▸ **Requirement**
Search term "height": please copy every line of the records below that contains it.

▸ **Stored entries**
####################
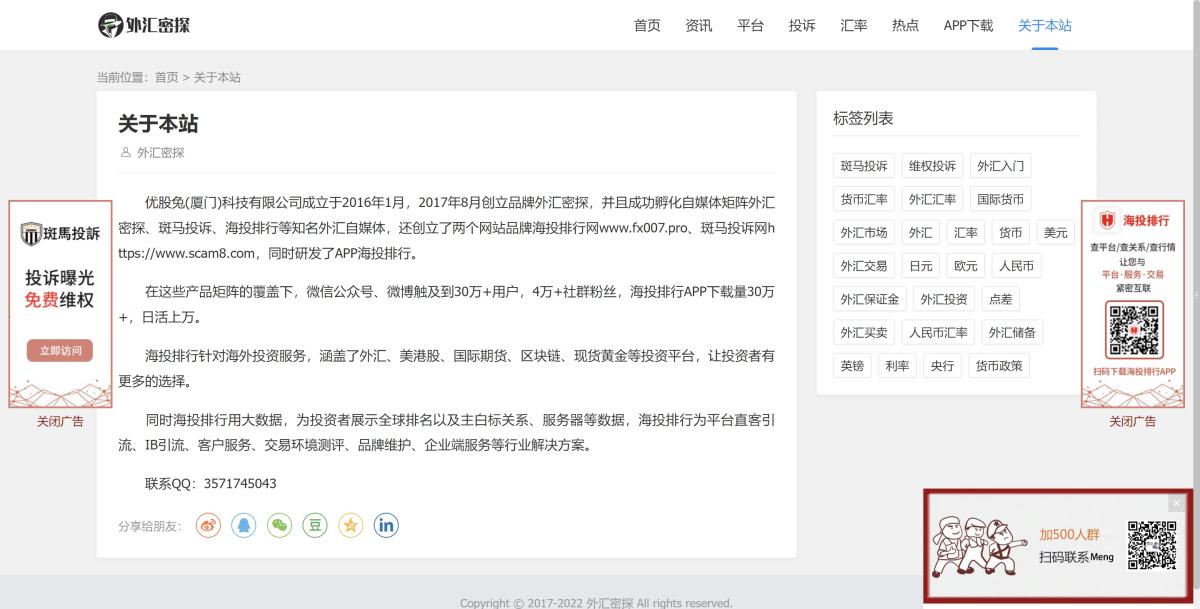1200x609 pixels.
Task: Share the article to Weibo
Action: tap(208, 524)
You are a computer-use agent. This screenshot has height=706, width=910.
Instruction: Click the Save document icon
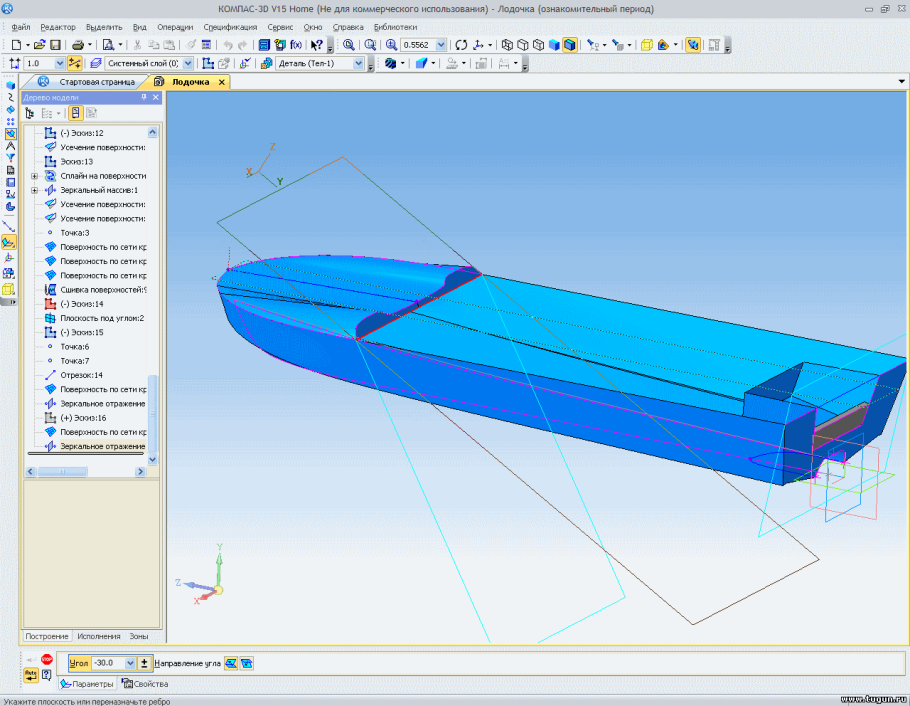(55, 45)
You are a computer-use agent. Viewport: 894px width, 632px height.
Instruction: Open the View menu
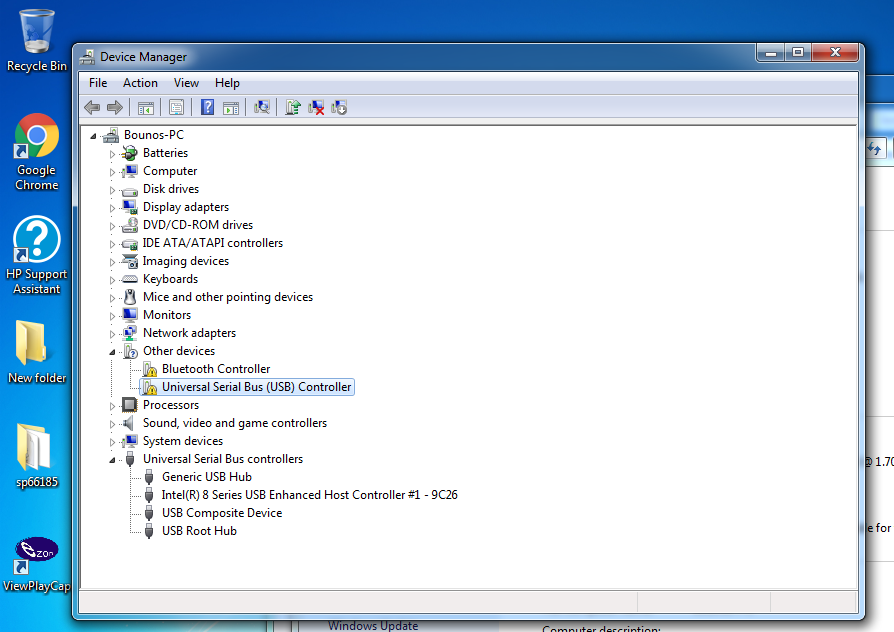[186, 83]
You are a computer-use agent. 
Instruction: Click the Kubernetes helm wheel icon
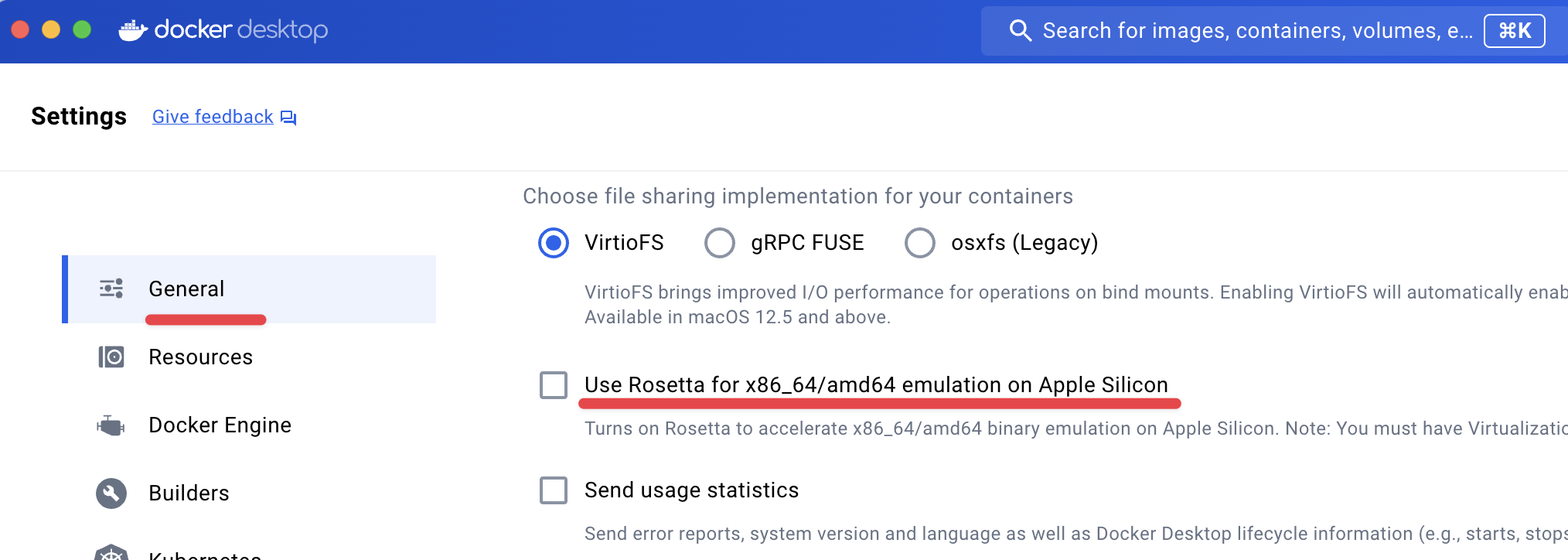click(111, 552)
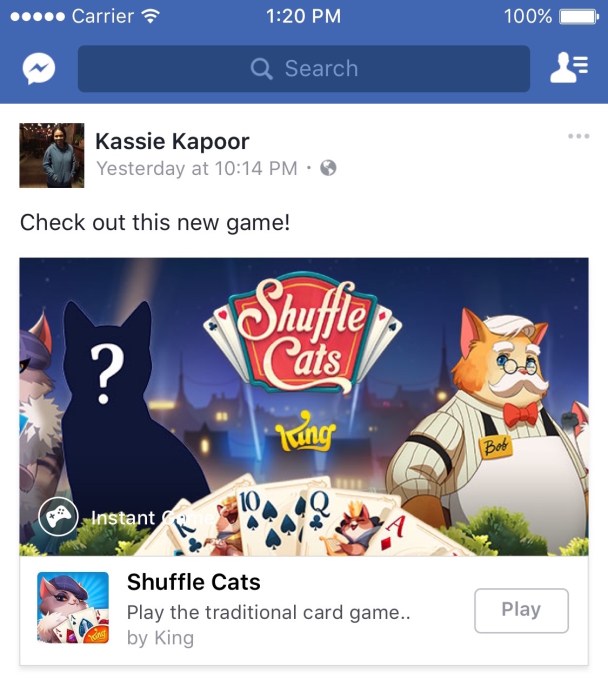
Task: Tap the Search field
Action: (304, 69)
####################
▸ **Response to the exercise**
You are a computer-use agent. This screenshot has height=706, width=910.
You are a computer-use agent. Viewport: 894px width, 632px height.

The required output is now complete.